First of all, the “jobs created and saved” are hardly unseen. The administration has come up with all sorts of ridiculous statistics on that, and their cronies in the MSM have been parroting them constantly. Have you ever driven by a new road pavement and seen the signs advertising that the work is being done with stimulus funds? The government has gone out of its way to make it known how much supposed good this stimulus is providing.

But I think you might be messing up the “seen versus unseen” analogy. The issue at hand isn’t whether money spent results in a particular outcome. Of course it does. The question is whether the money spent on one thing produces a better outcome than if the money was spent on something else. In the broken window fallacy, regardless of whether the window is broken or not, money will be exchanged for goods and services. If the window is broken and the shopkeeper exchanges $50 for a new window, he does in fact get a new window. But, he would have been much better off having his old window, and buying a new pair of shoes instead.

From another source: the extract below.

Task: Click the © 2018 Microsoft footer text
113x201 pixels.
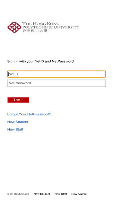Action: (x=18, y=194)
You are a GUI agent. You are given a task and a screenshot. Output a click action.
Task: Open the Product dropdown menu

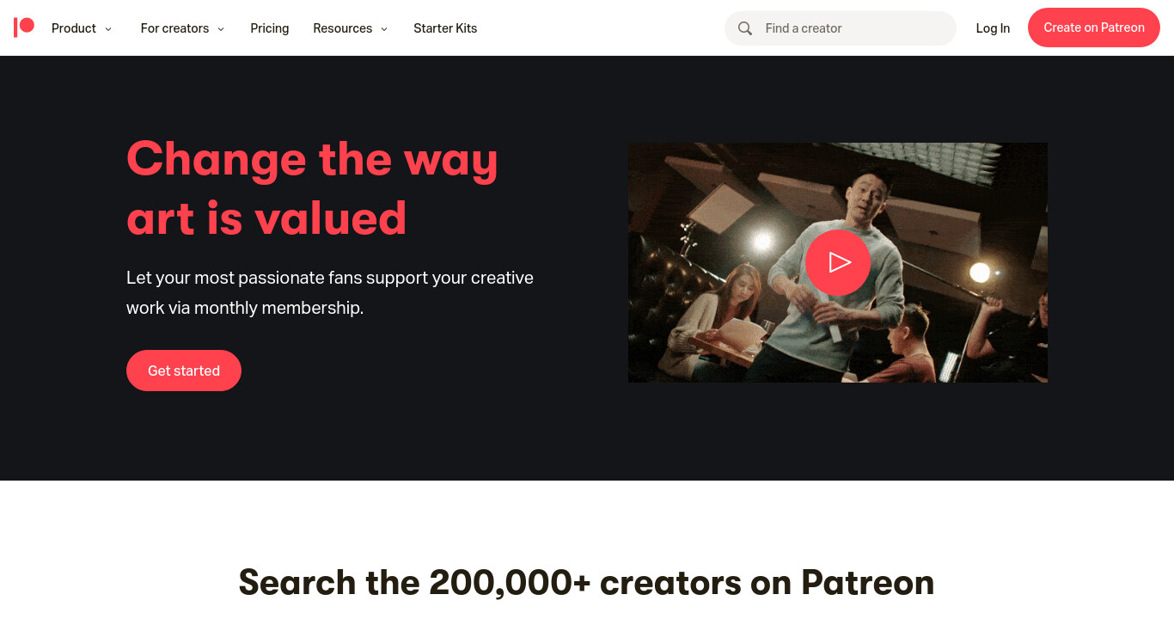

The argument against the stimulus isn’t that we get absolutely nothing for it. It’s that due to government inefficiency and a lack of the messaging effects of the price system, we get far less from the stimulus than we would have gotten by leaving that money in the hands of the voluntary sector. That the government does NOT in fact know how to spend money “better” than individuals and corporations do. That there is a dead weight loss that makes us all poorer.